Glesatinib (MGCD265) is an orally bioavailable, small-molecule, multitargeted tyrosine kinase inhibitor with potential antineoplastic activity. Glesatinib binds to and inhibits the phosphorylation of several receptor tyrosine kinases (RTKs), including the c-Met receptor (hepatocyte growth factor receptor); the Tek/Tie-2 receptor; vascular endothelial growth factor receptor (VEGFR) types 1, 2, and 3; and the macrophage-stimulating 1 receptor (MST1R or RON). Inhibition of these RTKs and their downstream signaling pathways may result in the inhibition of tumor angiogenesis and tumor cell proliferation in tumors overexpressing these RTKs. Studies in a gastric cancer xenograft model revealed that, in addition to the typically reported cellular activities, glesatinib in combination with erlotinib disrupted the glycolysis pathway, suggesting a novel mechanism of action for this drug. Glesatinib has been studied in a variety of advanced solid tumors including NSCLC, as a monotherapy and in combination with either docetaxel or erlotinib. In an ongoing phase 1 study in patients with MET positive or AXL-rearranged advanced solid tumors, glesatinib demonstrated preliminary single-agent activity, with all three patients with MET dysregulated NSCLC (two with METex14 alterations and one with increased GCN) showing significant tumor regression at the first assessment. A phase 2 study is currently recruiting patients with MET-dysregulated (mutated or amplified) advanced or metastatic NSCLC.

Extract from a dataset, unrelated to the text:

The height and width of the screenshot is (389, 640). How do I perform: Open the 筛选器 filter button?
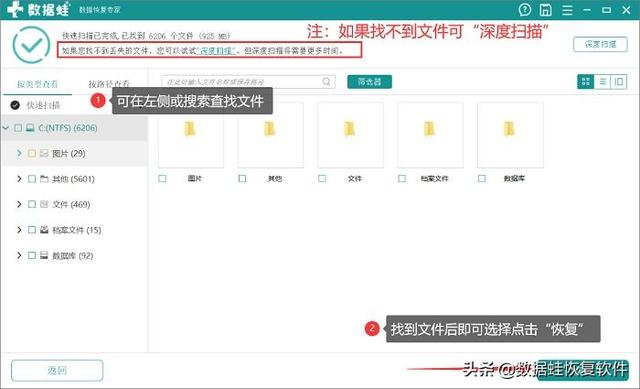tap(369, 82)
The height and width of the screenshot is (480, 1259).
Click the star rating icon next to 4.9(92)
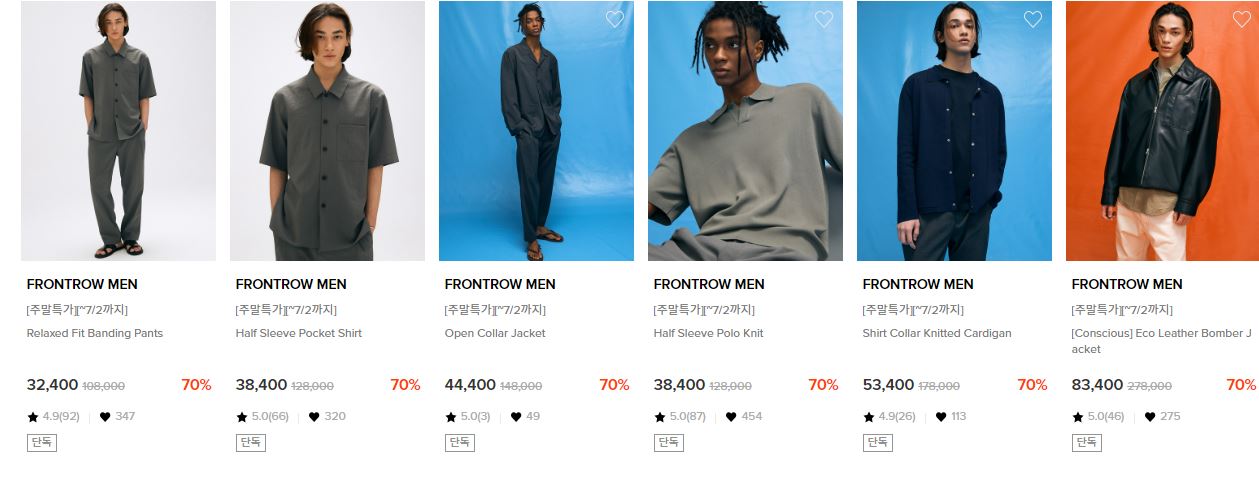(x=33, y=417)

Sitravatinib (MGCD516) is a receptor tyrosine kinases (RTK) inhibitor that blocks a wide array of RTKs known to be amplified/overexpressed in sarcomas, which are key regulators of signaling pathways that lead to cell growth, survival and tumor progression. It is involved in driving sarcoma cell growth with IC50 of 3980 nM and is superior to other multi-kinase inhibitors in inhibiting cell proliferation, RTK phosphorylation, and phosphorylation of downstream effectors. The efficacy of sitravatinib was tested using a wide panel of sarcoma cell lines, including malignant peripheral nerve sheath tumor (MPNST), Ewing sarcoma (A673), osteosarcoma (Saos2), and liposarcoma (DDLS, LS141). Both in vitro and in vivo efficacy sitravatinib was significantly better that the other two multi-kinase inhibitors, imatinib and crizotinib. Sitravatinib treatment not only inhibits tumor cell proliferation at low nanomolar concentrations in vitro but also results significant tumor growth suppression in vivo in mouse xenograft models. Sitravatinib is being evaluated in a Phase 1b dose expansion cohort in selected patients with specific genetic alterations that are drivers of tumor growth, with an initial focus on Non-Small-Cell Lung carcinoma (NSCLC) and in other solid tumors where sitravatinib may confer a benefit. Its efficacy and safety is also being tested in Phase II clinical trials in patients with advanced liposarcoma as a monotherapy and NSCLC in combination with nivolumab.